■ GOAL ■
In the article below on UCLA women's basketball, which team is UCLA set to face in the national semifinal?

■ EXCERPT ■
## Begin

No NCAA banners, not yet. But don’t get your nets twisted, it’s not like the UCLA women’s basketball program has been long-suffering. Or even kinda meh.
It’s been good and decent for a long while. You could even say the Bruins have had something brewin’. Simmering, low-key, before bringing it to a full boil this season, when they’ve reached the NCAA Tournament’s Final Four for the first time in program history.
UCLA (34-2) will face perennial power UConn (35-3) in a national semifinal game Friday night in Tampa, Florida. Win and the Bruins will have an opportunity to play for their second national title in women’s hoops – following their pre-NCAA Intercollegiate Athletics for Women’s title in 1978.
Believe that the players who set the table for this season’s breakthrough are delighting in their program’s achievements. Taking pride, too. As well they should.
I asked Maylana Martin – one of my favorite Pac-10 Conference players of the late-1990s – what she made of these Bruins, whose season of firsts included the nation’s No. 1 ranking and No. 1 overall seed.
She texted back: “As a former UCLA women’s basketball player, seeing this team make it to their first-ever [NCAA] Final Four is an incredibly emotional and proud moment.
“We’ve all dreamed of this, fought for this, and now this group has broken through that barrier. It’s not just about this year – it’s about every Bruin who has ever put on that jersey, who has worked to build this program into what it is today. This moment is for all of us.”
That includes, surely, the Ann Meyers and Denise Curry teams that won that 1978 title and got as far as the 1979 national semifinal. Cori Close, UCLA’s current coach, was sure to recognize those ladies this past weekend in Spokane, Washington, where the Bruins got past the round of eight round for the first time in three tries.
Feels right to recognize those who have come since, too. Hoopers who have helped UCLA win 61% of its games since 1982, when the NCAA brought women’s basketball under its umbrella.
Players whose teams have reached the NCAA Tournament 20 times, including nine times in Close’s 14-year tenure.

## End

■ DATA EXCERPTS ■
## Begin

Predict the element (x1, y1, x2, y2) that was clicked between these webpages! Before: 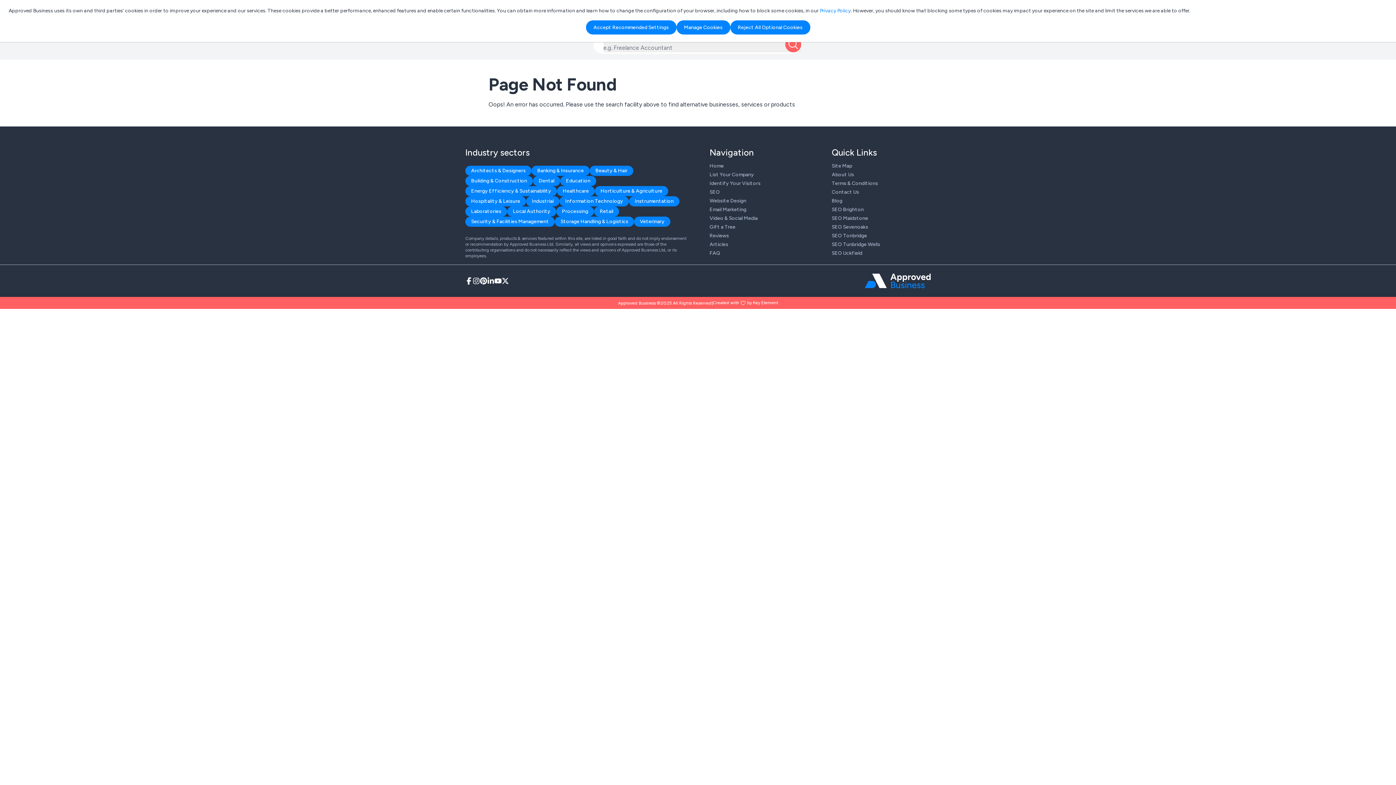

## End
## Begin

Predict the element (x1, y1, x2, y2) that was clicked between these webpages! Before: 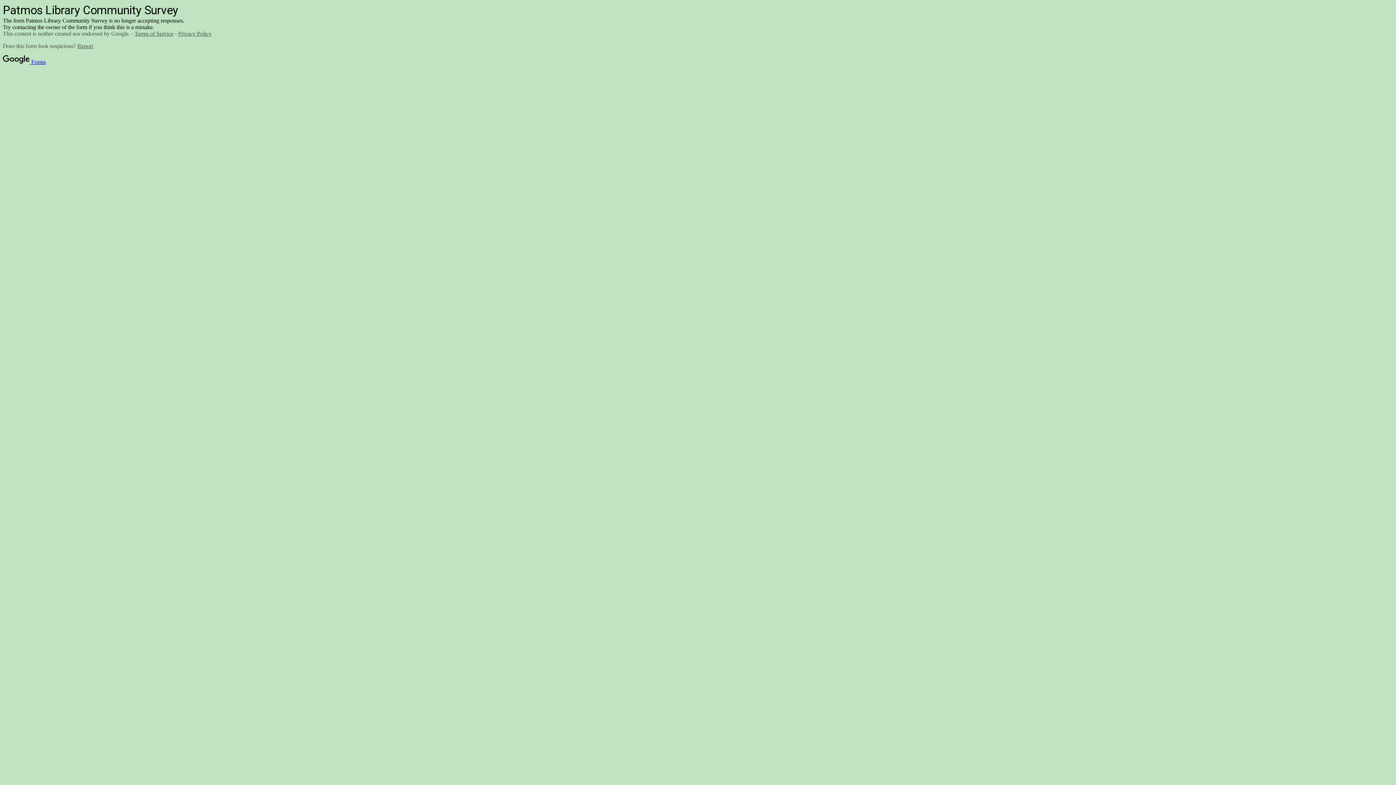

## End

■ EXERCISE SOLUTION ■
UConn